=== TEXT SEGMENT ===
>> Start

Jess
Jess

Reputation: 61

How to I assign each variable in a list, a number, and then add the numbers up for the same variables?

For example, if ZZAZAAZ is input, the sum of A would be 14 (since its placement is 3,5,6), while the sum of Z would be 14 (1 + 2 + 4 + 7).

How would I do that?

Upvotes: 4

Views: 88

Answers (3)

miradulo
miradulo

Reputation: 29720

Furthering Kasra's idea of using enumerate, if you wanted a dictionary containing these sums you could use a dictionary comprehension, and iterate over the set of unique characters, like so:

>>> s = 'ZZAZAAZ' 
>>> {let:sum(a for a,b in enumerate(s,1) if b==let) for let in set(s)}
{'Z': 14, 'A': 14}

Upvotes: 0

Saksham Varma
Saksham Varma

Reputation: 2140

For all the elements in s you could do this. Also, it would find the counts for each element in a single pass of the string s, hence it's linear in the number of elements in s.

>> End

=== MATERIAL ===
>> Start

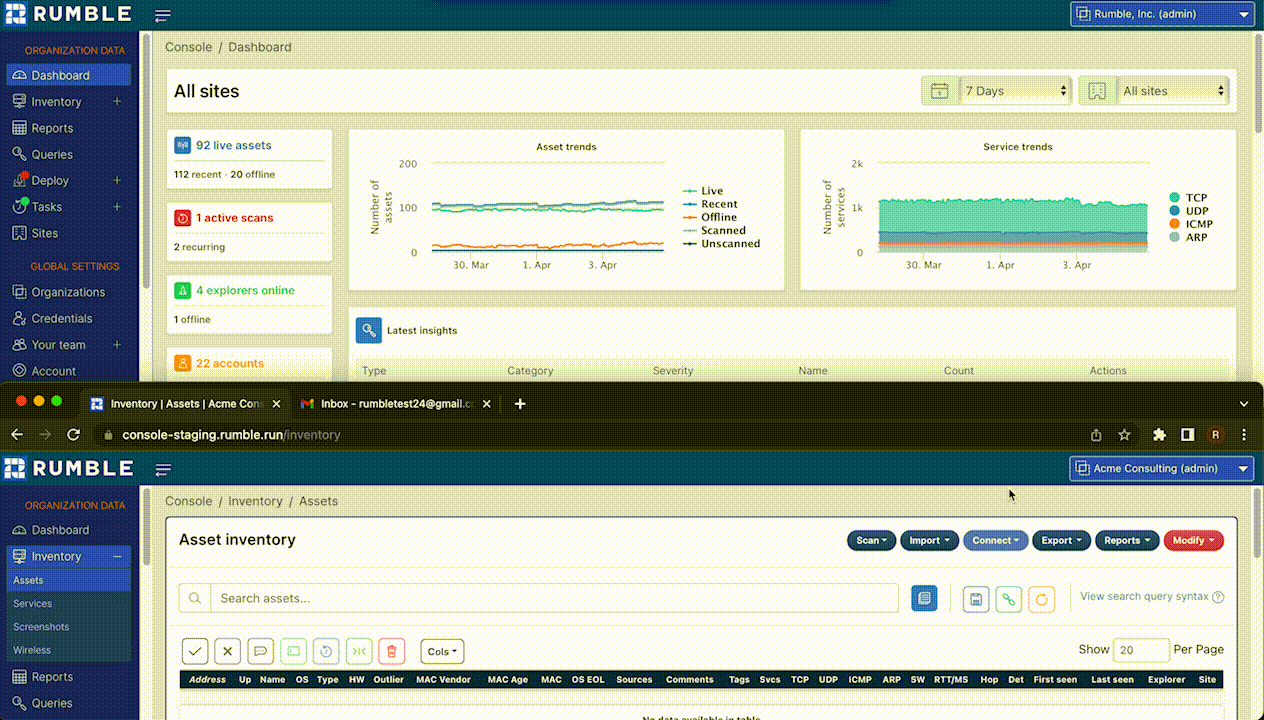Open the Cols column selector dropdown
Screen dimensions: 1264x720
442,651
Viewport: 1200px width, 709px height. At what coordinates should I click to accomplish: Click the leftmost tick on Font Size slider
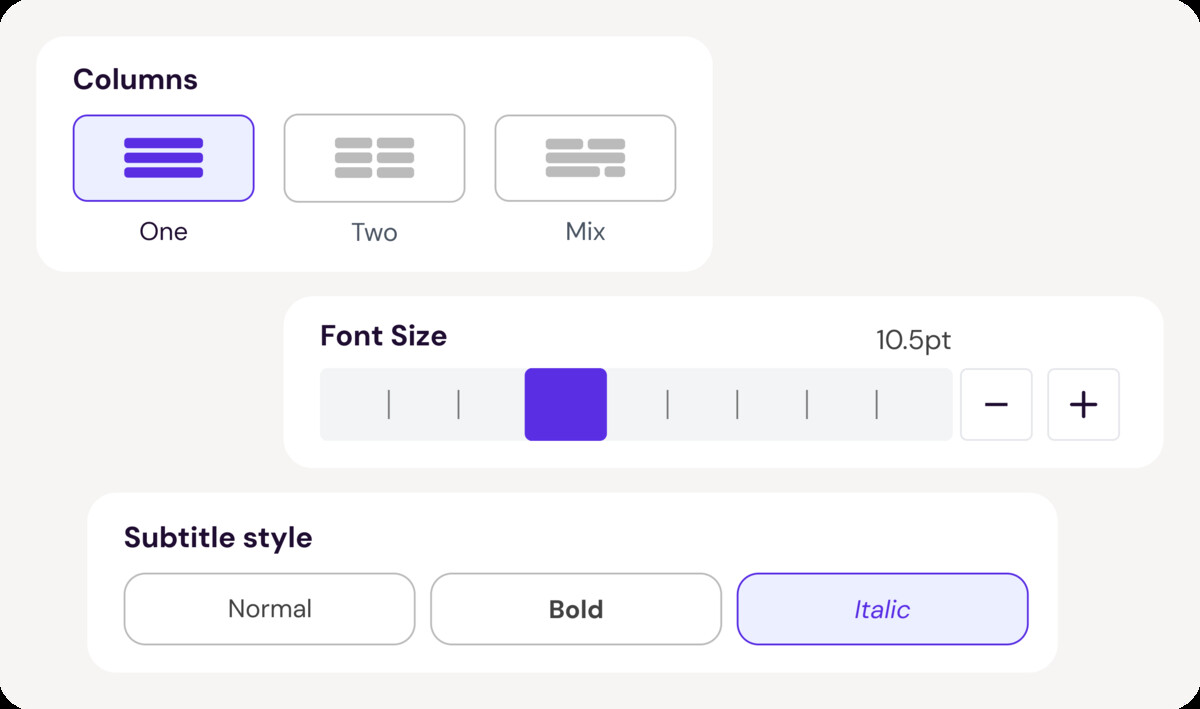389,405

>> End

=== TO DO ===
Reproduce the full Q&A thread about adding up each letter's positions in a string, word for word.

=== ANSWER TO THE TASK ===
Jess
Jess

Reputation: 61

How to I assign each variable in a list, a number, and then add the numbers up for the same variables?

For example, if ZZAZAAZ is input, the sum of A would be 14 (since its placement is 3,5,6), while the sum of Z would be 14 (1 + 2 + 4 + 7).

How would I do that?

Upvotes: 4

Views: 88

Answers (3)

miradulo
miradulo

Reputation: 29720

Furthering Kasra's idea of using enumerate, if you wanted a dictionary containing these sums you could use a dictionary comprehension, and iterate over the set of unique characters, like so:

>>> s = 'ZZAZAAZ' 
>>> {let:sum(a for a,b in enumerate(s,1) if b==let) for let in set(s)}
{'Z': 14, 'A': 14}

Upvotes: 0

Saksham Varma
Saksham Varma

Reputation: 2140

For all the elements in s you could do this. Also, it would find the counts for each element in a single pass of the string s, hence it's linear in the number of elements in s.